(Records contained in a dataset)

★ ★ ★ ★ ★ ★ ★

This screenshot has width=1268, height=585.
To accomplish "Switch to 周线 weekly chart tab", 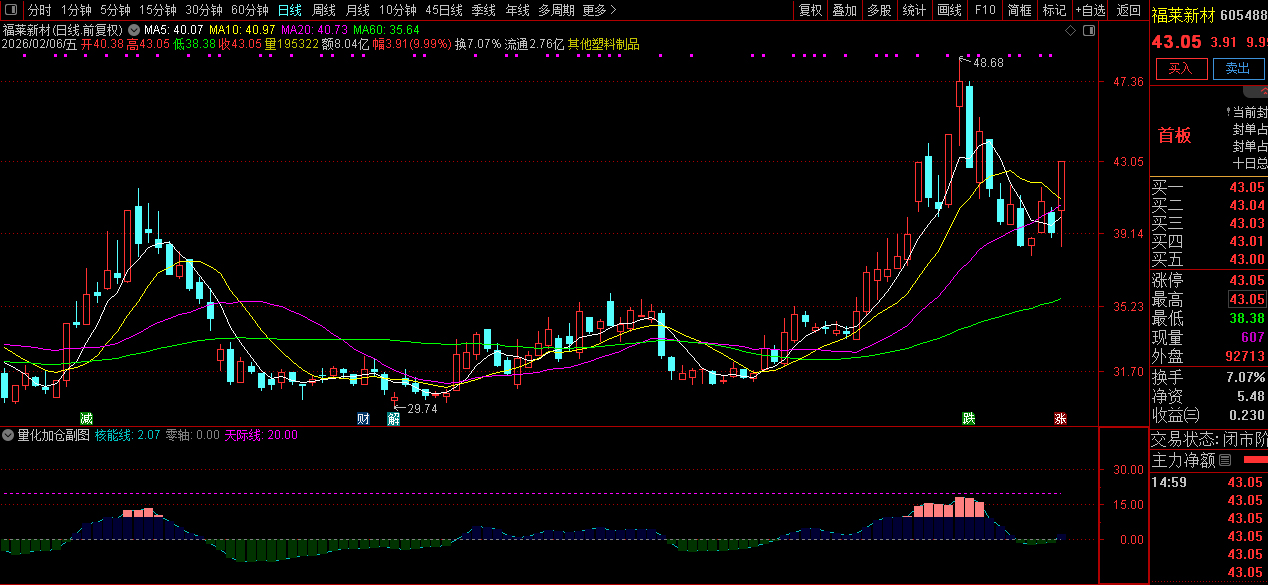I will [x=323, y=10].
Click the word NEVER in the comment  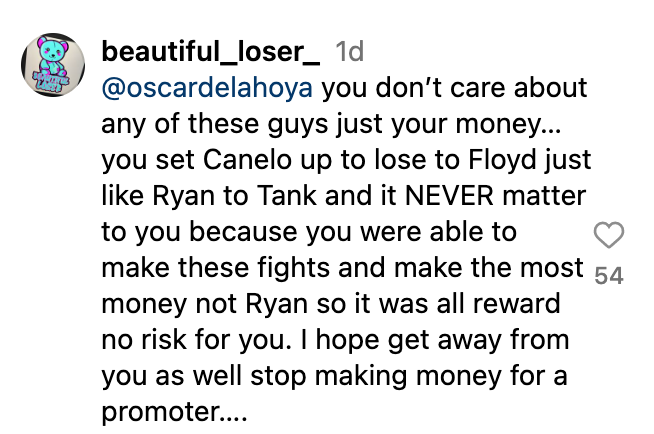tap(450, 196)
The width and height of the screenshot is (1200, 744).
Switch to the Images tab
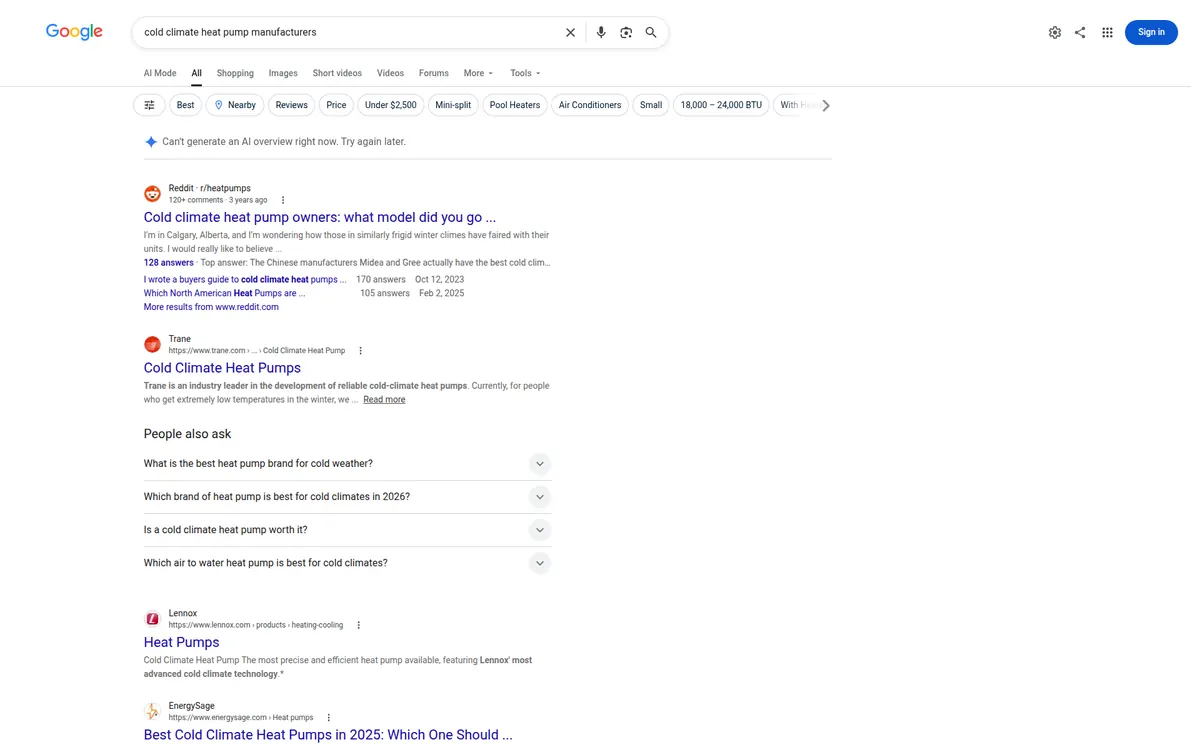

★ ★ ★ ★ ★ ★ ★

Directions for this task: If pictures appear, drop them, and retype exactly the lines from the "The width and" line through the last line of the data above.

Answer box:
The width and height of the screenshot is (1200, 744).
Switch to the Images tab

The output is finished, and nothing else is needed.